I've noticed a growing in extensions extending link syntax. (Namely SMW's annotations, and other extensions using Embed:, Video:, or theoretically even Audio: namespaces for embedding things).
However all implementations have strong issues. We have an internal parsing of links, however when an extension does something it's customary to use a regex rather than duplicating a small part of the parser. This normally leads to either a limited syntax substandard of what the parser does, or a regex so complex it causes server errors when syntax is a bit broken (missing a trailing ]] ).
For that reason I'm looking into adding a new feature for the parser Link Hooks. Basically this would allow an extension to hook into link processing for a Namespace, or a pattern.
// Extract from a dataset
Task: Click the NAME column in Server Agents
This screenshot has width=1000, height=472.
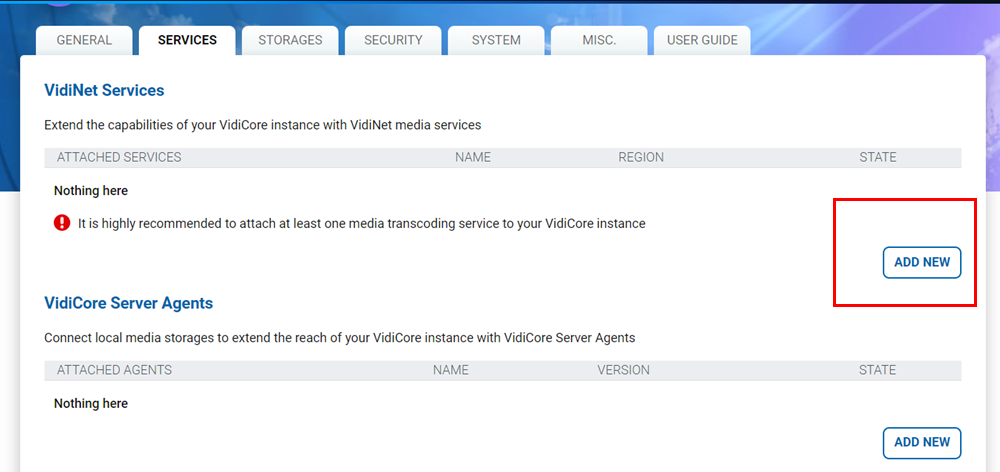Action: pos(451,370)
I plan to support a number of flags (Link/Media callbacks [link modification, vs. embedding], namespace/pattern [ns number, or a special pattern (like SMW's ::)], Multi-params [Pipe separated params rather than one display text], Recursive parameters [Things like Image: where links can be inside parameters], Recursive link text [For patterns which break things up and may contain links]) so it should handle most cases.
Unfortunately I hit a snag in the code when dealing with [[Embedablens:Page|Content with [[link|displaytext]] inside]]. I can't provide data to extensions in a sane way. Either plaintext is sent to them, and they work with that (albet breaking things like usual), or I try to split up the |'s which doesn't work with nested things, or I first parse the nested links, but then extensions get a hard to work with mess passed to them as their data.
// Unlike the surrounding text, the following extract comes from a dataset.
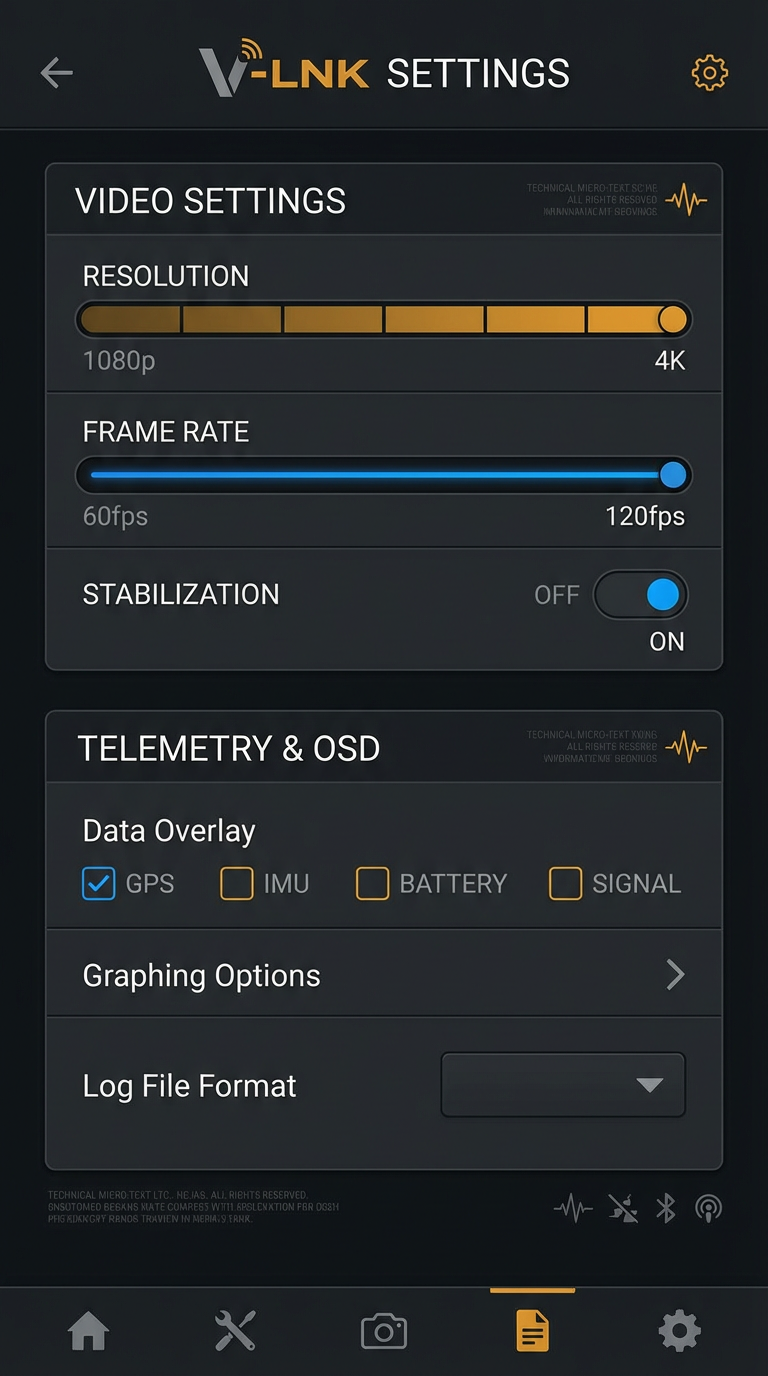The height and width of the screenshot is (1376, 768).
Task: Open the Settings tab from bottom bar
Action: (x=679, y=1330)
The nice way the preprocessor works with objects has pointed me out that the best way this would work, would probably be to recursively parse the text into link objects, and then do our expansion, also allowing them access in special ways to the tree (Extract as WikiText, HTML, Plain Text).
Doing some research into the way the parser handles links at first provided me with good results ([[link [[inside of]] link]] nicely gives you a link to "inside of" with the outside stuff verbatim just as the processor I think of would do). However I ran into an ugly, sticky, mess with image embedding. http://dev.wiki-tools.com/wiki/LinkHook#Old_Tests (Ignore the fact my examples here don't have the frame option) [[Image:File.ext|Caption]] Renders as a image with "Caption" [[Image:File.ext|[[Image:File.ext|Caption]]]] Renders an image inside of another image that has a caption of "Caption". [[Image:File.ext|[[Image:File.ext|[[link]]]]]] Renders [[link]] as a link, the rest is completely verbatim.
Honestly, the syntax is inconsistent with itself. If we were trying to stop embeds inside of embeds, then the last one should render as an image, with a link to [[link]] and the other Image: verbatim as a caption.
I believe there is a bug about the 2nd case, if anyone has it handy I'd love a link. I hunted through bugzilla but couldn't find it.
Some use cases, what's expected would be nice.
My issue is that Image links are functionally supposed to be the same as a setLinkHook using the Media, Multi-params, and Recursive parameters options. (Embed but not with : at the start, pipe separated parameters, and parameters can have links inside of them). However, in terms of any extension or anything that would be using setLinkHook, something like that making use of the recursive parameters option would be expecting something different. [[Embed:Title|[[Otherembed:Title]] and [[link]]]] Would actually render as an embed, with two links (since it's inside of another embed the 'Otherembed' reverts to a link). And: [[Embed:Title|[[Otherembed:Title|[[link]]]]]] Would actually render as an embed, with a link to [[link]] and the rest of the caption verbatim.